Two hospital-based case-control studies were conducted in central and eastern Europe and Latin America. CASE / CONTROL SELECTION: Cases and controls were recruited in Moscow (Russia), Bucharest (Romania) and Lodz and Warsaw (Poland) from 1998 to 2002, and from 1998 to 2003 in Buenos Aires (Argentina), La Habana (Cuba) and the Brazilian towns Rio de Janeiro, São Paulo, Pelotas, Porto Alegre and Goiânia. Incident cases of squamous cell carcinoma of the head and neck (oral cavity, pharynx, larynx) and oesophagus, as well as age- (in quinquennia) and sex frequency-matched controls, were enrolled from 1998 to 2003. Control subjects included residents of the study areas for at least 1 year who were admitted to the same hospitals as the cases or in a comparable catchment area (controls in São Paulo were not recruited from oncology hospitals, and population-based controls were enrolled in Warsaw). Controls were hospitalised for prespecified conditions thought to be unrelated to tobacco use or alcohol consumption. Both studies were coordinated by the International Agency for Research on Cancer according to an identical protocol for both case and control recruitment.

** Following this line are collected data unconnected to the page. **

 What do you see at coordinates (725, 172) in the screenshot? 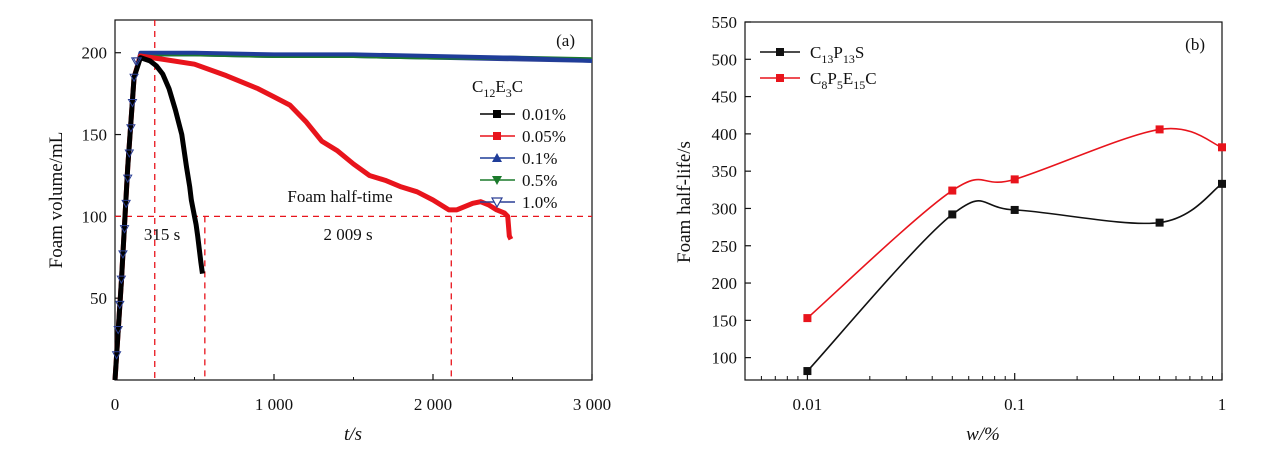
I see `y-tick-label: 350` at bounding box center [725, 172].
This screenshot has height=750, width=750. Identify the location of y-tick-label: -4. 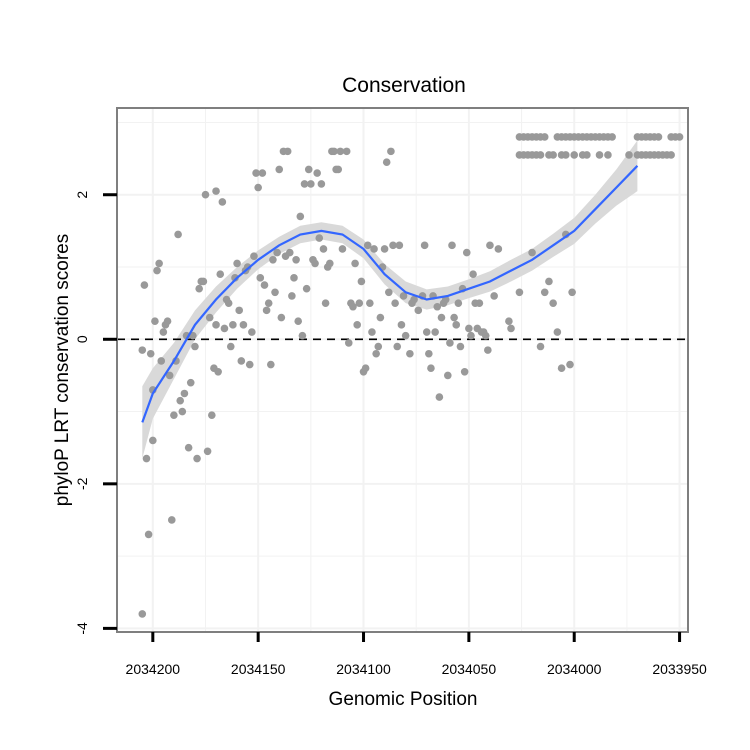
(82, 628).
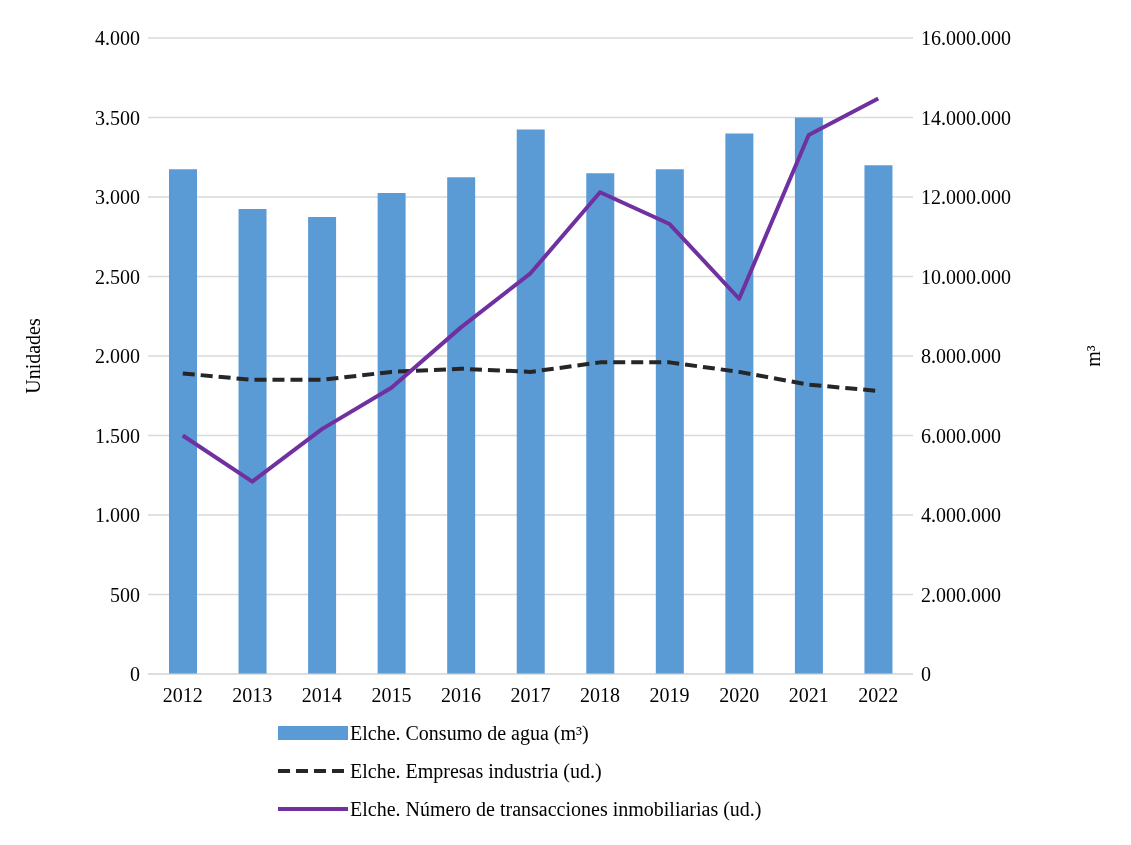 This screenshot has height=845, width=1131. I want to click on y2-tick-label: 10.000.000, so click(966, 276).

Data from the central European and Latin American studies were analysed separately. Multivariable logistic regression models, including terms for oral health indicators, age, sex, education, country (central Europe) or centre (Latin America), tobacco pack-years and cumulative alcohol consumption, were used to obtain odds ratios (OR) and 95% confidence intervals (CI). All oral hygiene indicators and covariates were analysed as categorical variables, except for age, cumulative alcohol consumption, tobacco pack-years, and age when full-time education was completed, which were analysed as continuous variables. Case-control comparisons were made using t tests for continuous variables and chi-square tests for categorical variables; two-sided P values were obtained. Effect modification was assessed by stratifying on smoking (never/ former/ current) and drinking (never/ ever) habit. Heterogeneity between centres was tested.


Risk factors for head and neck cancer, independent of tobacco use and alcohol consumption, were as follows: poor condition of the mouth [central Europe OR, 2.89 (95% CI, 1.74-4.81); Latin America OR, 1.89 (95% CI, 1.47-2.42)]; lack of toothbrush use [Latin America OR, 2.36 (95% CI, 1.28-4.36)], and daily mouthwash use [Latin America OR, 3.40 (95% CI,1.96-5.89]. Missing six to 15 teeth was an independent risk factor for oesophageal cancer [central Europe OR, 2.84 (95% CI, 1.26-6.41); Latin America OR, 2.18 (95% CI, 1.04-4.59)].


These results indicate that periodontal disease (as indicated by poor condition of the mouth and missing teeth) and daily mouthwash use may be independent causes of cancers of the head, neck and oesophagus.